Thursday, November 21, 2024

Appeals court: Chicago can't slap hotel tax on booking fees charged by Expedia, other travel sites

Chicago city hall

The city of Chicago will not be able to collect $29 million it believed it was owed by Expedia and other online travel booking sites, after a state appeals court ruled the city’s hotel taxes can’t be applied to the fees charged by the booking services.

On April 26, a three-justice panel of the Illinois First District Appellate Court overturned the decision of Cook County judges, who had determined the booking sites had for years failed to pass on to City Hall its rightful cut of their revenues.

The decision was authored by Justice Terrence Lavin, with justices James Fitzgerald Smith and Cynthia Cobbs concurring.


Expedia announces main outbound destinations for UAE travelers | Courtesy of amazon.com

“… The record clearly shows that customers pay defendants’ aptly named service and facilitation fees in exchange for a convenient manner of making reservations as well as the benefits of defendants’ prenegotiations, rather than the right to occupy hotel rooms,” the justices wrote in their opinion.
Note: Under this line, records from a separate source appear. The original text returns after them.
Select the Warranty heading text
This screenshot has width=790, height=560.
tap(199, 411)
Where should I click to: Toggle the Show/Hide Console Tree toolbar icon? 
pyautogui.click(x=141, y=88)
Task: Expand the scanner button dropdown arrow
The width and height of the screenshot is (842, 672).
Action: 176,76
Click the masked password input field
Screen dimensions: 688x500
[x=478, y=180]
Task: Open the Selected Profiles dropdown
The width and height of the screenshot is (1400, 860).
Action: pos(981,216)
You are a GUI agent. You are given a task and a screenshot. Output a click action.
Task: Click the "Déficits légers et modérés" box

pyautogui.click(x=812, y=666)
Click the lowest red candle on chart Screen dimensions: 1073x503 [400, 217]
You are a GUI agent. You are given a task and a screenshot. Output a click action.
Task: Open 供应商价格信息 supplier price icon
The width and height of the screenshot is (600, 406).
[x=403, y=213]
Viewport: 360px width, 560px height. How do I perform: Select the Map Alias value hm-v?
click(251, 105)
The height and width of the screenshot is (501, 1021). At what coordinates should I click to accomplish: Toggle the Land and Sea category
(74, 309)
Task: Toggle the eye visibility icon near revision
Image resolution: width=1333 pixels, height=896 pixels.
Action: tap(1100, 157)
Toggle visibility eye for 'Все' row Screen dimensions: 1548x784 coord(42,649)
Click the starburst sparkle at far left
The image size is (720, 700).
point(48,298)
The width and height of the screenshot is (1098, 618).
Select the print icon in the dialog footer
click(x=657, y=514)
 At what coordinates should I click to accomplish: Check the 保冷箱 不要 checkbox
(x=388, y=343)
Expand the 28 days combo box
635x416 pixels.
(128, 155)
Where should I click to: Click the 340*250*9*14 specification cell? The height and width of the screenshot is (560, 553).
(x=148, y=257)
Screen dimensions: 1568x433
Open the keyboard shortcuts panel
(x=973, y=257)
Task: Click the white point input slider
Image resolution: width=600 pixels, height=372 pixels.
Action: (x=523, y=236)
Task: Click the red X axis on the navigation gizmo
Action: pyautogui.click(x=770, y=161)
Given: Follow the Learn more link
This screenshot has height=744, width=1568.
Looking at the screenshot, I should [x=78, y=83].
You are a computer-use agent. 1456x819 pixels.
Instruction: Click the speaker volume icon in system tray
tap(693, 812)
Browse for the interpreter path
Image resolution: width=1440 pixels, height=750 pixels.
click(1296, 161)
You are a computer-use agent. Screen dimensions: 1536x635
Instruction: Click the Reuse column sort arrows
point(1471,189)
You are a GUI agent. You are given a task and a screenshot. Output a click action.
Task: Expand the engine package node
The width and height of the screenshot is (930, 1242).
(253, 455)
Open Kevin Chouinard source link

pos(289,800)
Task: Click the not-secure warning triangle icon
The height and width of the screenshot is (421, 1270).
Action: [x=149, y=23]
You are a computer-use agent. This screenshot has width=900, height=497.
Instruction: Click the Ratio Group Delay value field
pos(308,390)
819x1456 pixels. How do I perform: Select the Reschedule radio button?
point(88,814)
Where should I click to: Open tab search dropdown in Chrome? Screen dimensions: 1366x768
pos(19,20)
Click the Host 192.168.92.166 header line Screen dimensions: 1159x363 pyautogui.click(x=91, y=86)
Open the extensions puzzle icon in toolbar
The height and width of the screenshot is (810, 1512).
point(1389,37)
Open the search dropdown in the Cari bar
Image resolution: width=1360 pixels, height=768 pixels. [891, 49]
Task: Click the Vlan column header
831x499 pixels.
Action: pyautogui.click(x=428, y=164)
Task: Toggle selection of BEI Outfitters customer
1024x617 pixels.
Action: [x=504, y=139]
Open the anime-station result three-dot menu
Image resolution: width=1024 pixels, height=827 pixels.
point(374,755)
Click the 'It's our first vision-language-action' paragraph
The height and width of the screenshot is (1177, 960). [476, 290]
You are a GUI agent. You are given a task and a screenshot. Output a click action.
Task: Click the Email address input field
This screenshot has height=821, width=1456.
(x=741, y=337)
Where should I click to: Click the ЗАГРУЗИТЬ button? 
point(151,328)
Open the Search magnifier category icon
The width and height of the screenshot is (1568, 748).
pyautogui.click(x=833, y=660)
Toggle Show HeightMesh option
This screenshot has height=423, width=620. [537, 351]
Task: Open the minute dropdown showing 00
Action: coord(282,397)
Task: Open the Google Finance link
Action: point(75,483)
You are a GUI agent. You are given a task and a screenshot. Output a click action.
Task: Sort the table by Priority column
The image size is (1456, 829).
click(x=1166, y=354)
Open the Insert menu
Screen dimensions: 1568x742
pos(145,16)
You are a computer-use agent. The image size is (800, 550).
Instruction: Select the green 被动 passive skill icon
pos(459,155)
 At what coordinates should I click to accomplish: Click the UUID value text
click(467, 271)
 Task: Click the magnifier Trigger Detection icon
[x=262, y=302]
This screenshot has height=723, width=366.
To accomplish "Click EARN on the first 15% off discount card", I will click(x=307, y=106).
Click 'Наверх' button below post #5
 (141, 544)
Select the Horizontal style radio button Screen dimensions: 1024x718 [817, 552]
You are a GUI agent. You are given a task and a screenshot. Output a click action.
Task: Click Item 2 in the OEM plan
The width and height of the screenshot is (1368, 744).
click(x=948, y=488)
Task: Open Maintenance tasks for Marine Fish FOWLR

The dispute has been ongoing in state courts since 2005, when the city first filed suit in Cook County Circuit Court, asserting its city hotel tax should apply to the total price paid by hotel guests booking rooms through the online sites, rather than only the amount actually collected by the hotels themselves.

In May 2015, Cook County Circuit Judge Robert Lopez Cepero granted summary judgment to the city in the case, followed by a judgment entered in the city’s favor in October 2015 by Judge Edmund Ponce de Leon. In total, the rulings would have awarded the city more than $29 million from Expedia and other online booking services.

The online travel site operators then appealed.

On appeal, the justices said the circuit court had improperly sided with the city.

The justices said the hotel tax could not apply to the fees charged by the online travel site operators, because the booking services did not actually provide customers with hotel accommodations. Rather, the booking sites provided “prenegotiation” services, allowing the would-be hotel guests to book a room with hoteliers at negotiated rates.

Justices, for instance, said the city’s assertion its ordinance, which was enacted before the advent of online travel services, should apply to the entire bill paid by a hotel guest who books online, was “unsupportable,” as there are other fees to which the city does not now apply its tax – particularly, the city’s hotel tax itself.

“… We reject the City’s contention that the tax base under the (hotel tax) ordinance is the total amount the customer pays a defendant (online travel company,)” the justices wrote. “The City suggests that the facilitation and service fees must be in the nature of rent because they are collected at the same time as the net rate, i.e., the rent. Under that reasoning, however, the (tax) itself would be rent and therefore subject to the (tax ordinance), a circuitous result indeed.

“While the City has also stated that the (tax) itself would not constitute rent under the City’s total-amount theory, the City has not explained why its reasoning should compel us to find that one component of the total constitutes rent but the other component does not.”

The travel booking sites were represented in the action by attorneys with the firms of Sidley Austin, McDermott Will & Emery, Skadden Arps and Schopf & Weiss, all of Chicago.